PASSAGE SHOWN –
While her father returned after the allies won the war nearly four years later, memories of the occupation remain “agonizing,” Ms. Sgambelluri said, but she felt compelled to testify before the panel so “history cannot repeat itself.”

“Japan attacked us because of our strategic and important location in the Pacific. With control of Guam, Japan could control the Pacific,” she said. “China sees the importance of Pacific islands as well. However, we will not let them have control over Guam and the Pacific region.”

Ms. Sgambelluri was among nine witnesses who spoke during the nine-member bipartisan task force’s “Peace Through Strength: The Strategic Importance of the Pacific Islands to U.S.-led Global Security” presentation that featured stark testimony from territorial governors and government officials about growing coercion and overt threats from China.

“Like the empire of Japan did, the [China] aims to dominate the Pacific and Island people,” Indo-Pacific Task Force Chair Rep. Bruce Westerman (R-Ark.) said. “We’re here today at a pivotal point in our nation’s history. Less than 2,000 miles away lays a threat to America and our allies. The People’s Republic of China, under the tyranny of the Chinese Communist Party (CCP), not only seeks to challenge American leadership, but it’s aggressively working to undermine the democratic values and institutions that we cherish,” using the official name of China under the control of the CCP.

Graphic showing ports in the Pacific, with a highlight of ports China has helped developed, leased, or expressed interest in funding. (Reuters/Government Agencies)

STORED DATA –
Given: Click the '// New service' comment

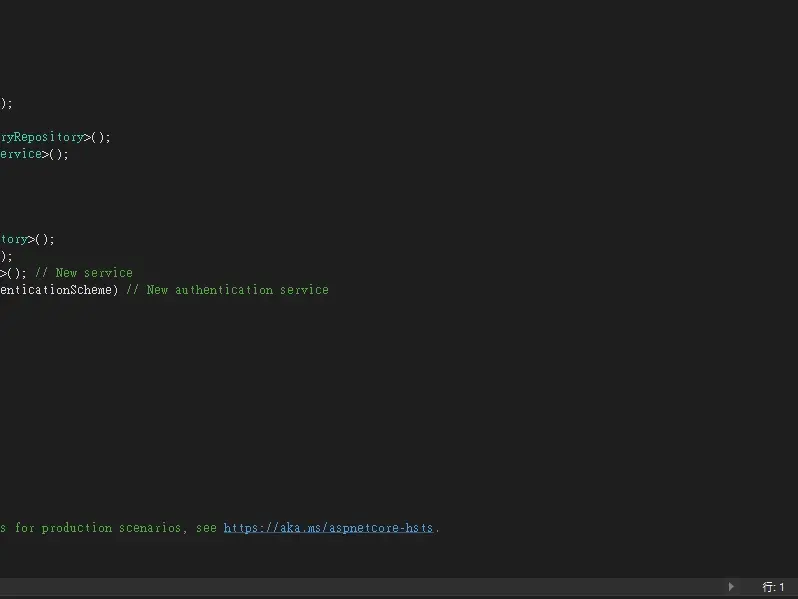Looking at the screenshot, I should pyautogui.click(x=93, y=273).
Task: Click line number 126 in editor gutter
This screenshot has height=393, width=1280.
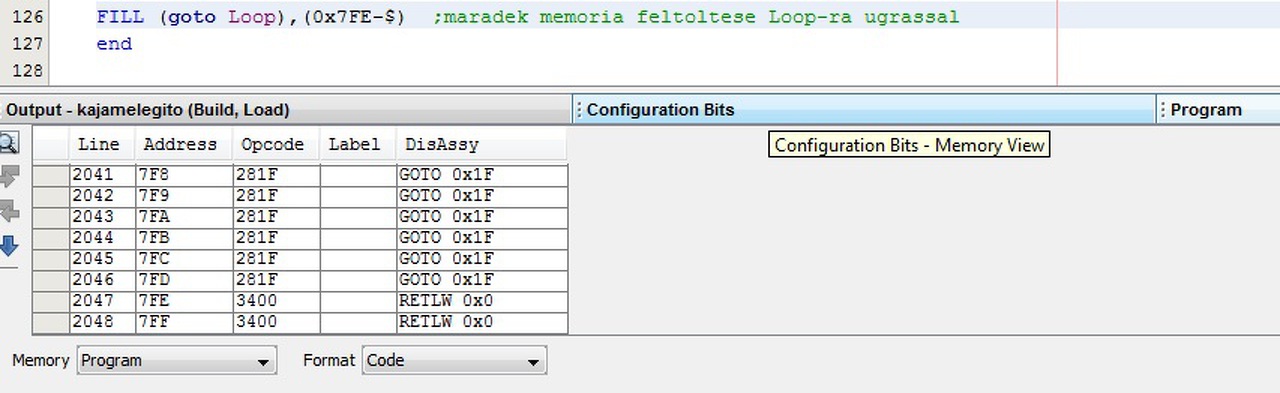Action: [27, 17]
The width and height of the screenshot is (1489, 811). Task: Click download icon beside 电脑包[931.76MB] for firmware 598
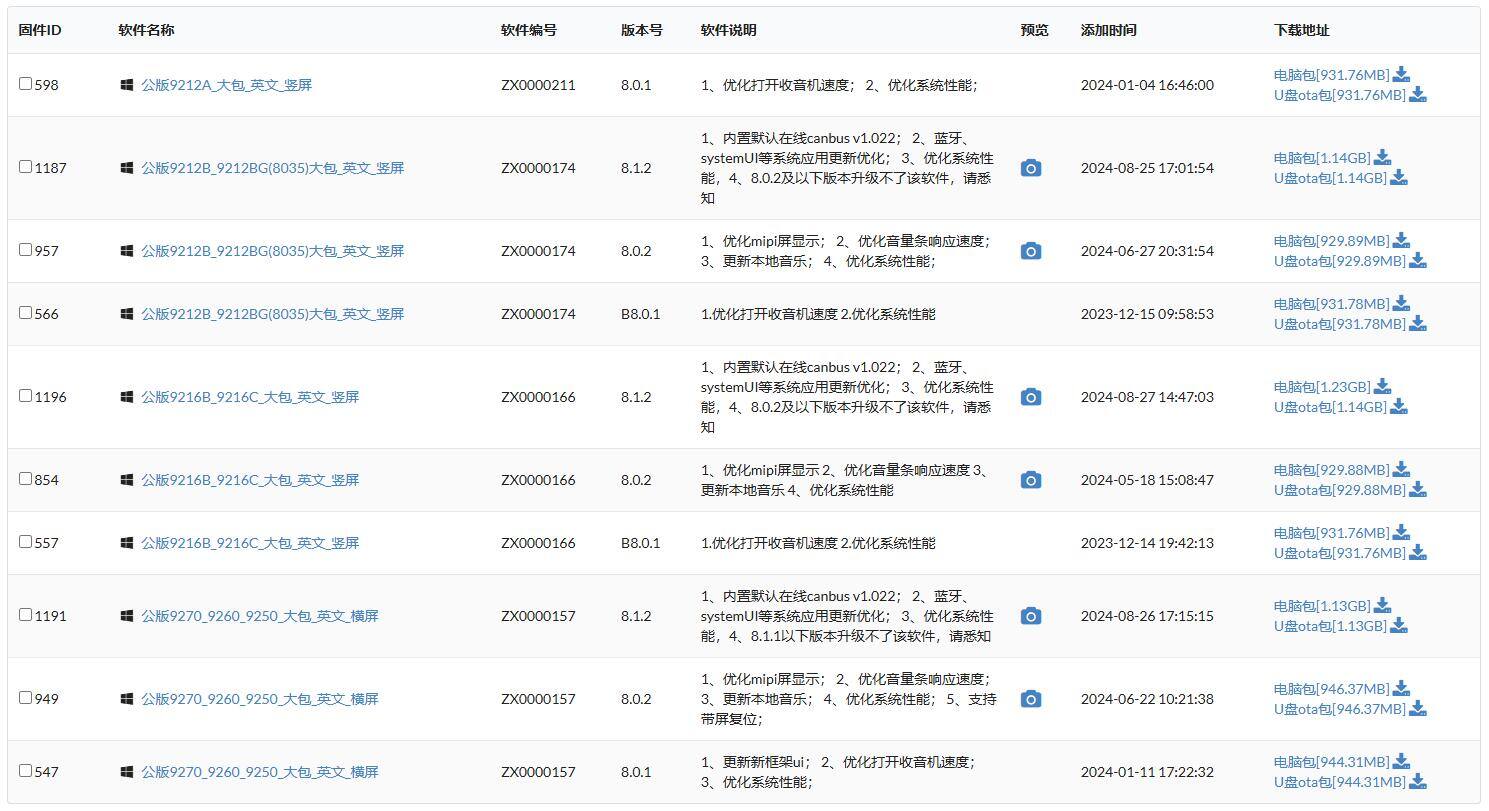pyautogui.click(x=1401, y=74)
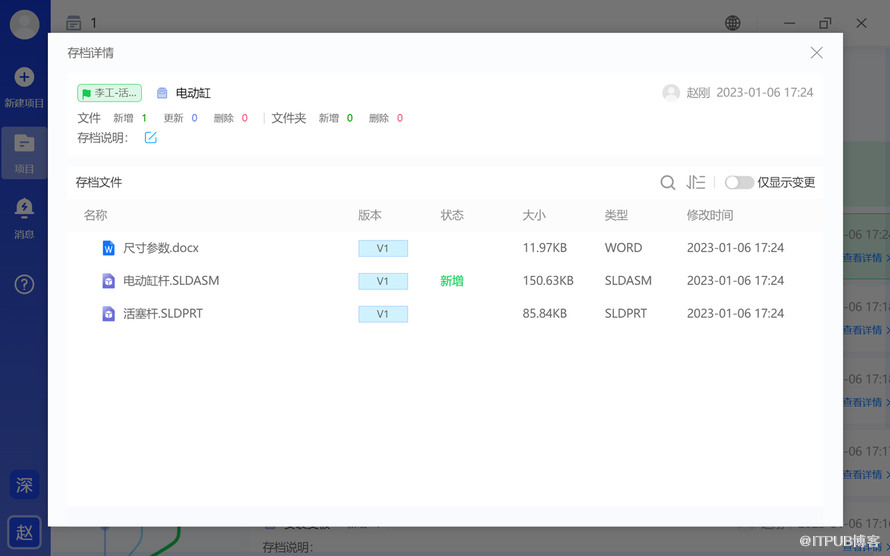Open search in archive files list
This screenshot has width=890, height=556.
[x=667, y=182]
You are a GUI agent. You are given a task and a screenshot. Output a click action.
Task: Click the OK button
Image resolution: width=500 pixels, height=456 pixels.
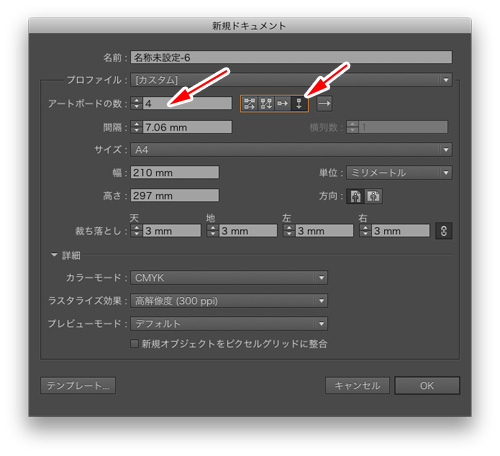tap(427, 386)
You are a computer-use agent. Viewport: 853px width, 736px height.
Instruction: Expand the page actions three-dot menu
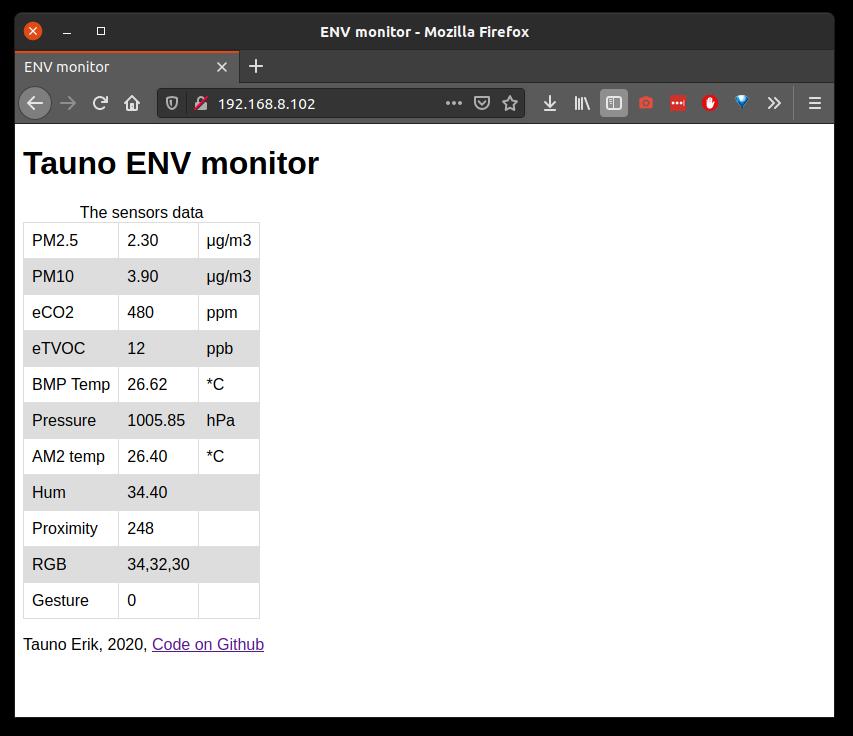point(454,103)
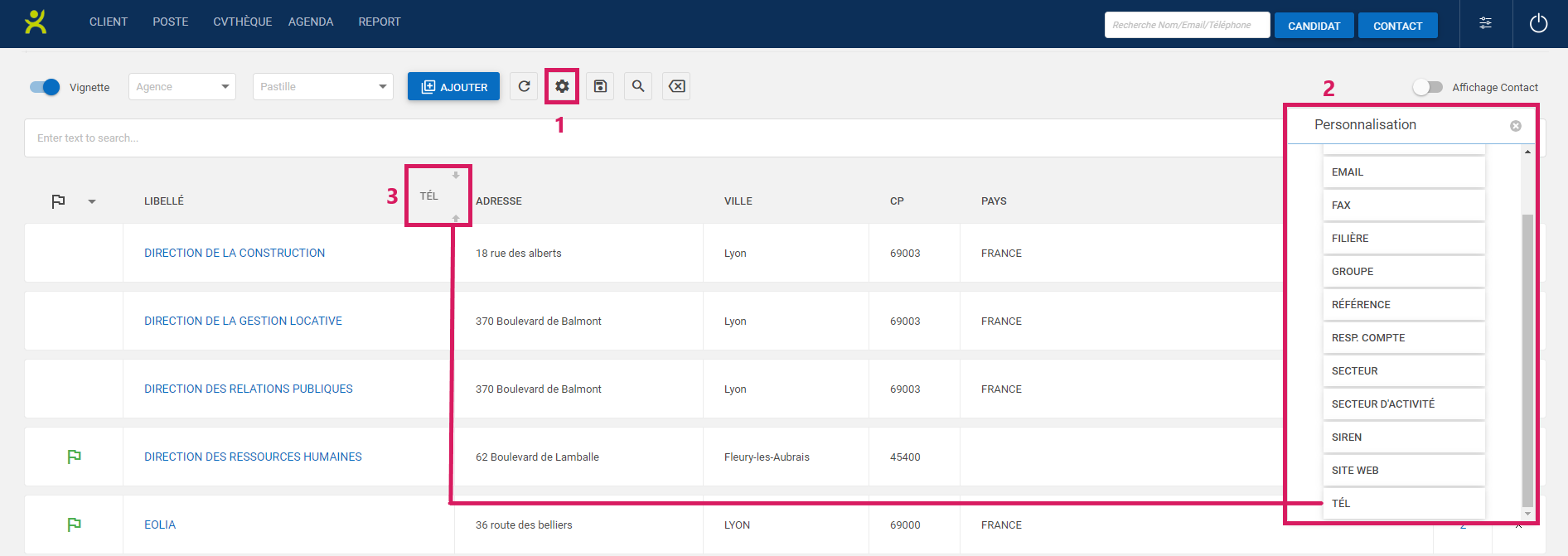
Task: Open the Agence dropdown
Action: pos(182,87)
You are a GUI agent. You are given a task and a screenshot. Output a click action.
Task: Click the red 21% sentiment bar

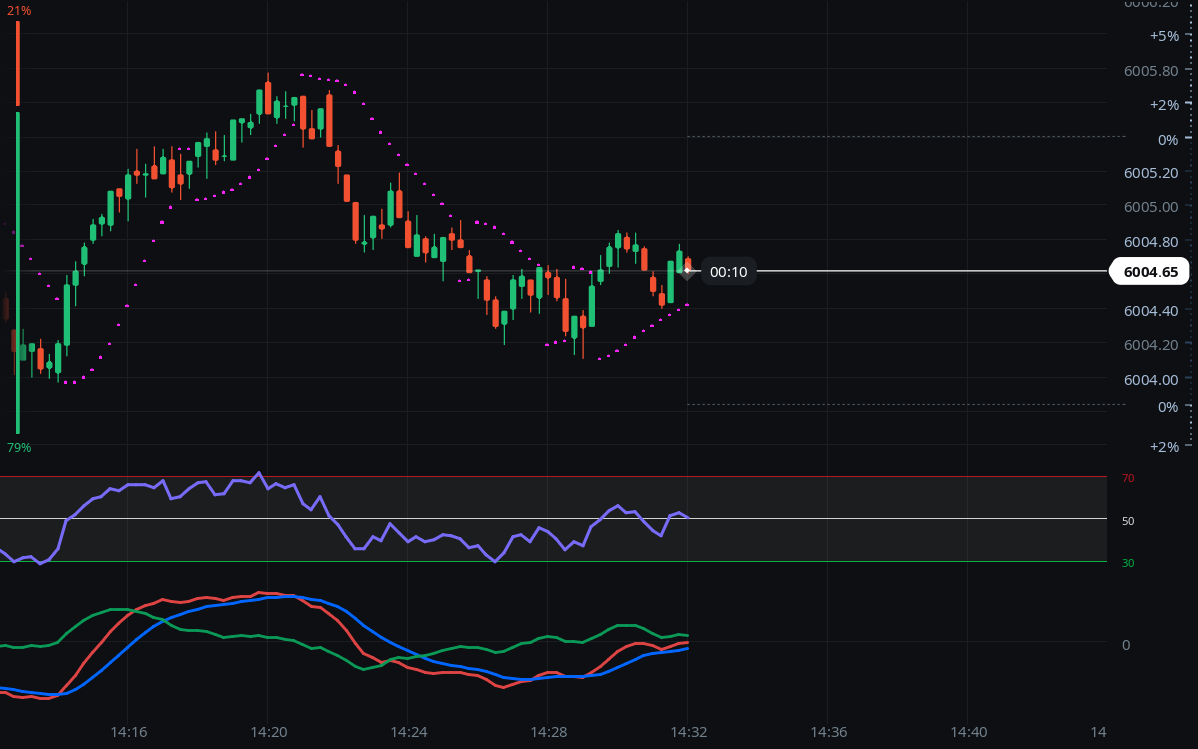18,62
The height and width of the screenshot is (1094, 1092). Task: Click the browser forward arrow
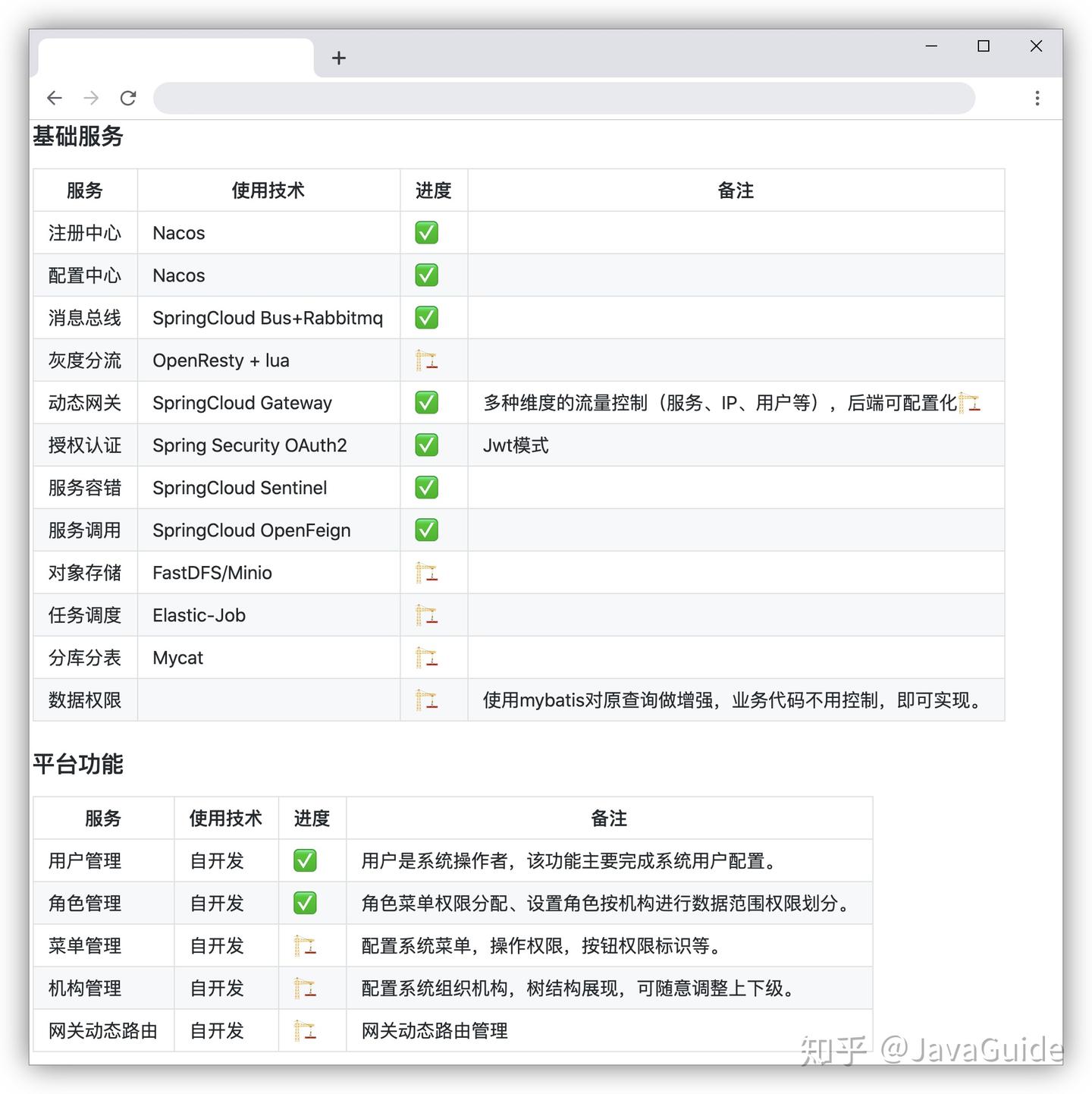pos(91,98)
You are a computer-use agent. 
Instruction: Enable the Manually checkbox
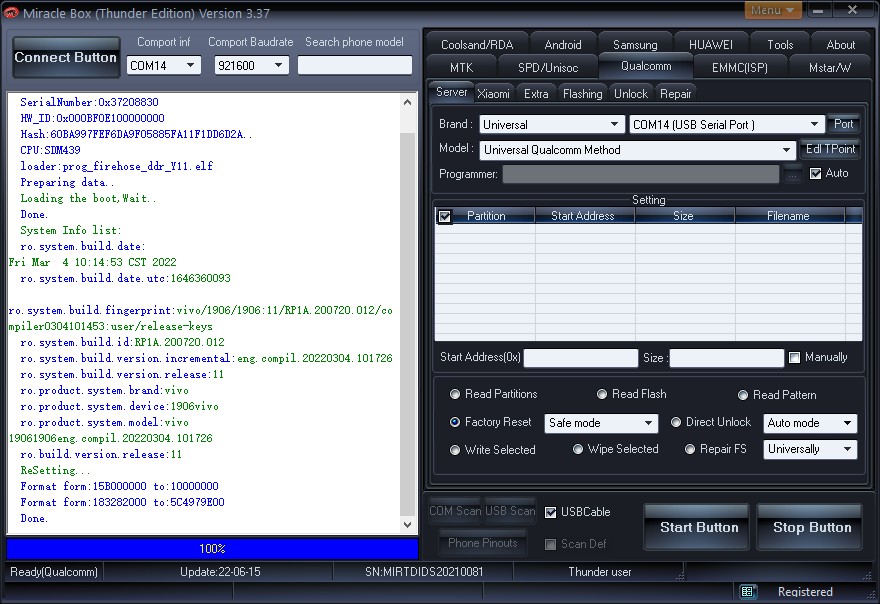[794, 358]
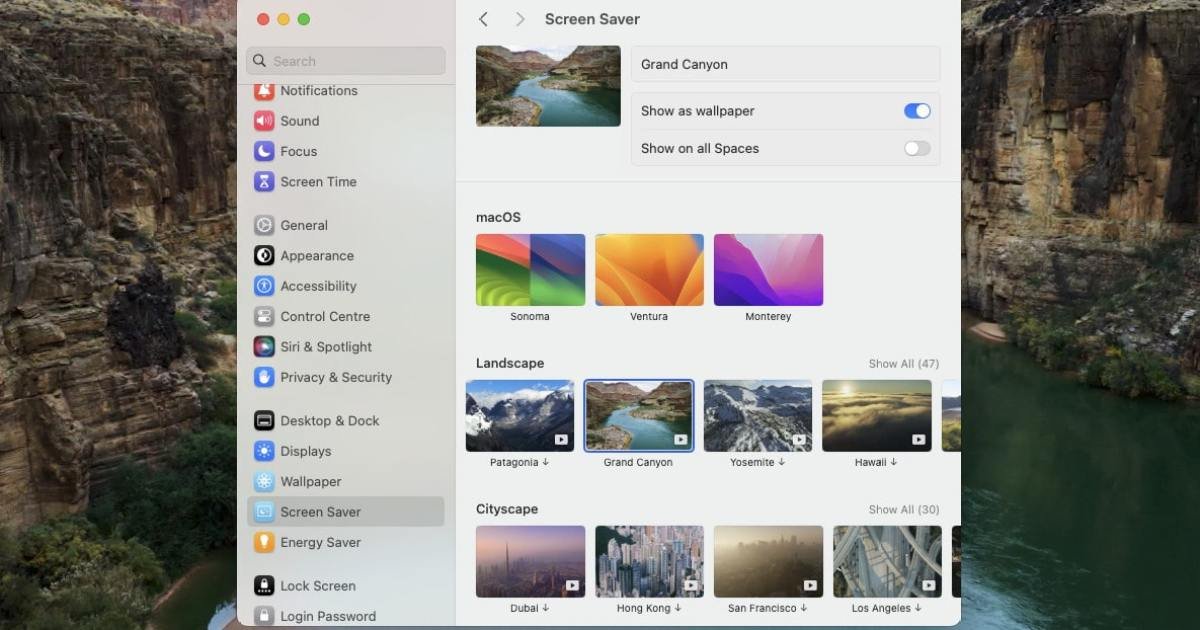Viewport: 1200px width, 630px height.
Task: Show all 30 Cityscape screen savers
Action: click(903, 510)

TASK LIST –
a – Reproduce the passage on the Pacific islands hearing from "Graphic showing ports" down to "funding. (Reuters/Government Agencies)".
b – Answer these from the passage on the Pacific islands hearing:
(i) How many witnesses spoke during the task force's presentation?
(ii) Who chairs the Indo-Pacific Task Force?
(iii) According to Ms. Sgambelluri, why did Japan attack Guam?
c – Summarize the passage on the Pacific islands hearing in two sentences.

IN RESPONSE –
a –
Graphic showing ports in the Pacific, with a highlight of ports China has helped developed, leased, or expressed interest in funding. (Reuters/Government Agencies)

b –
(i) Nine.
(ii) Rep. Bruce Westerman (R-Ark.).
(iii) Because of Guam's strategic and important location in the Pacific.

c – Ms. Sgambelluri, one of nine witnesses at a bipartisan task force presentation on the strategic importance of the Pacific Islands, testified so that history cannot repeat itself and said that, as Japan once attacked Guam for its location, China also sees the importance of Pacific islands. Task force chair Rep. Bruce Westerman said China, like the empire of Japan, aims to dominate the Pacific and is aggressively working to undermine the democratic values and institutions the United States cherishes.